Son aylarda Kore’nin iki yarısı da muazzam hareketli. Kuzey Kore nükleer başlıklarını kıtalar arası füzelere yerleştirme tehdidini uzun süredir sürdürüyor. Ocak ayında başa gelen ABD başkanı Donald Trump da bunu bahane göstererek Kuzey Kore’yi tehdit ediyor.

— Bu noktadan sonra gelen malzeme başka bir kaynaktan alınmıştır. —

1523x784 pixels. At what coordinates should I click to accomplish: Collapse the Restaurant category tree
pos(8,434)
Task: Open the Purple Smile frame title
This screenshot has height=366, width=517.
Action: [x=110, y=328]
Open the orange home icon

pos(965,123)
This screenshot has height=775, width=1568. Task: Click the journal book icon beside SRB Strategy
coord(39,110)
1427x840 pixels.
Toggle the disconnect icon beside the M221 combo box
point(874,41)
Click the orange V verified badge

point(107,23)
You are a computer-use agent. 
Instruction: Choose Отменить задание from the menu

En son ABD Dışişleri Bakanı Rex Tillerson, Kuzey Kore’ye karşı savaş seçeneğinin masada olduğu tehdidini savurdu.
Güney Kore ise son aylarda Gerçek gazetesinde defalarca işlendiği gibi, 2012’de seçilen başkan Park Geun-hye’nin dehşet verici yolsuzlukları dolayısıyla azline yol açan bir süreç yaşadı. Başkanı deviren esas olarak büyük işçi sendikaları oldu. Bu yetmedi, ülkenin en başarılı kapitalist grubunun genç varisi yolsuzluktan tutuklandı. Yani Güney Kore burjuvazisinin itibarı yerlerde sürünüyor.
Mayıs ayında yapılacak başkanlık seçimlerini ise burjuvazinin daha sol görünümlü partisi olan Demokrat Parti’nin adayı Moon Jae-in’in kazanması bekleniyor. Bu, çok anlaşılır bir şey. Azledilen başkanın partisi Kore Özgürlük Partisi büyük itibar kaybı yaşıyor. Karşısındaki en güçlü burjuva partisi elbette büyük bir şansa sahip.
ABD açısından talihsizlik şurada ki, Moon Jae-in Kuzey Kore ile iyi ilişkileri olan, Amerikan vesayetinin cisimleşmesi olan ulusal güvenlik yasalarının iptalini, Soğuk Savaş ürünü Kore İstihbarat Teşkilatının varlığına son vermeyi savunan bir eski insan hakları savunucusu. İşe bak! Sen onlarca yıl boyunca Kore yarımadasını kontrol altında tutmak için her şeyi ince ince hazırla. Sonra tam Kuzey’le hesaplaşmaya hazırlanırken Güney’in kontrolü elinden kayıp gitsin. Zavallı Amerika!
Elbette Moon seçildikten sonra ABD’ye yanaşacaktır. Ama Güney Kore işçi sınıfı ve solu içinde Kuzey’e dostluk çok güçlüdür. Her halükârda proleter sosyalistleri, başındakiler gülünç bir hanedan hâkimiyeti kurmuş olsa bile, Kuzey Kore’yi emperyalist ABD’ye karşı savunacaktır.
Bu yazı Gerçek Gazetesi'nin Nisan 2017 tarihli 90. sayısında yayınlanmıştır.